R&D changes a boost for business in election year Budget
15 May 2014
R&D changes a boost for business in predictable election year Budget
“Two new tax measures to support research and development (R&D) confirmed in today’s Budget will bring benefits for business,” says New Zealand Institute of Chartered Accountants (NZICA) General Manager - Tax, Peter Vial.
The first will assist cash flow by allowing loss making
start-up companies to cash out all or part of their tax
losses from R&D expenditure. Eligible companies will
receive cash rather than have to carry forward their
The second addresses R&D expenditure that currently falls into the black hole of being neither depreciable nor deductible.
“While NZICA welcomes these two measures we’re keen to ensure that the rules are straightforward so that businesses undertaking innovation are not subject to undue compliance costs,” says Mr Vial.
Overall the Budget is responsible and predictable, continuing the steady as she goes approach of this Government.
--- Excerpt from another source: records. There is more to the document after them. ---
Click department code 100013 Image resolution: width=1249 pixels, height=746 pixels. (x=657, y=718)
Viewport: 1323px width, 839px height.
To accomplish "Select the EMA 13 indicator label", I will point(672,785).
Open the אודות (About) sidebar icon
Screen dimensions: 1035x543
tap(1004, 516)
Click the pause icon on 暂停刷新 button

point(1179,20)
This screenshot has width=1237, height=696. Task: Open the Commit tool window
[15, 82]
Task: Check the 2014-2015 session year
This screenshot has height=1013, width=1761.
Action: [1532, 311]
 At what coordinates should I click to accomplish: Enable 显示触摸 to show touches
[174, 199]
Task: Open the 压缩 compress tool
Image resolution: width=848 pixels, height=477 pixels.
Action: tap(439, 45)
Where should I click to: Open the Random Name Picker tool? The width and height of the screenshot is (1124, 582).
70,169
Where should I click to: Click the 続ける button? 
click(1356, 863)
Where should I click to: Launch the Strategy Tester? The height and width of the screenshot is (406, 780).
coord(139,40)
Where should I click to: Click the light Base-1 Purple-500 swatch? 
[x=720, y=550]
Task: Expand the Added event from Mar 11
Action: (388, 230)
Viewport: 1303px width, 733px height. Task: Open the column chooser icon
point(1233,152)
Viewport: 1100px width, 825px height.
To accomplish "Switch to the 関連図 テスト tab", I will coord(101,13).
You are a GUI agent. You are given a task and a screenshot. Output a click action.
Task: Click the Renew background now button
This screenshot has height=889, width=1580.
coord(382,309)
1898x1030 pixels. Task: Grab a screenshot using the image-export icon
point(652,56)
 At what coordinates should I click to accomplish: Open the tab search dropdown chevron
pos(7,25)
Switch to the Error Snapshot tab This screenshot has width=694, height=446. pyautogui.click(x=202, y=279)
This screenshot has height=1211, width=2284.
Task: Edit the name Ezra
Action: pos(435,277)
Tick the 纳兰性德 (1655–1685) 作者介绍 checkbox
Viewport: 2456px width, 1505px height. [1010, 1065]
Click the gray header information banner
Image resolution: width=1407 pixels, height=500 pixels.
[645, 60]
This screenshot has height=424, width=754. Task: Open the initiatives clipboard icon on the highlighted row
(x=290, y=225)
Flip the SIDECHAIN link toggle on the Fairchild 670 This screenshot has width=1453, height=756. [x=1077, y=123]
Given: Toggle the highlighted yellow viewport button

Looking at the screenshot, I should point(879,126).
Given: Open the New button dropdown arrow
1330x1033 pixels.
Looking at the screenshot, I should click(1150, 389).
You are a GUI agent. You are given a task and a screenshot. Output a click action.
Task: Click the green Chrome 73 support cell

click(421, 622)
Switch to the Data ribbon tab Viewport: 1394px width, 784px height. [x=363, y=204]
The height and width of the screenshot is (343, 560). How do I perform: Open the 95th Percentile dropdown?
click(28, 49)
It achieves the Government’s long-standing objective of a return to surplus and reinforces the focus on fiscal prudence and net Crown debt reduction (to 20% of GDP by 2020).
“It is no surprise that there are no major tax reform proposals. The Government has stuck firmly to its commitment to maintaining the current tax base and not extending it,” says Mr Vial.
Inland Revenue receives an additional $48.6 million over five years to bolster its tax compliance activities. The initiative is expected to generate nearly $300 million more in tax collections.
“This is a welcome move given the effect non-compliance by some taxpayers has on all taxpayers,” says Mr Vial.
Finance Minister Bill English has focused on big ticket issues in the Budget such as support for families with babies and young children including increased paid parental leave, building a more productive economy, delivering better public services and the Christchurch rebuild.
“Likely to be well received are signalled reductions in ACC levies including a potential decrease of $130 a year in the motor vehicle levy.”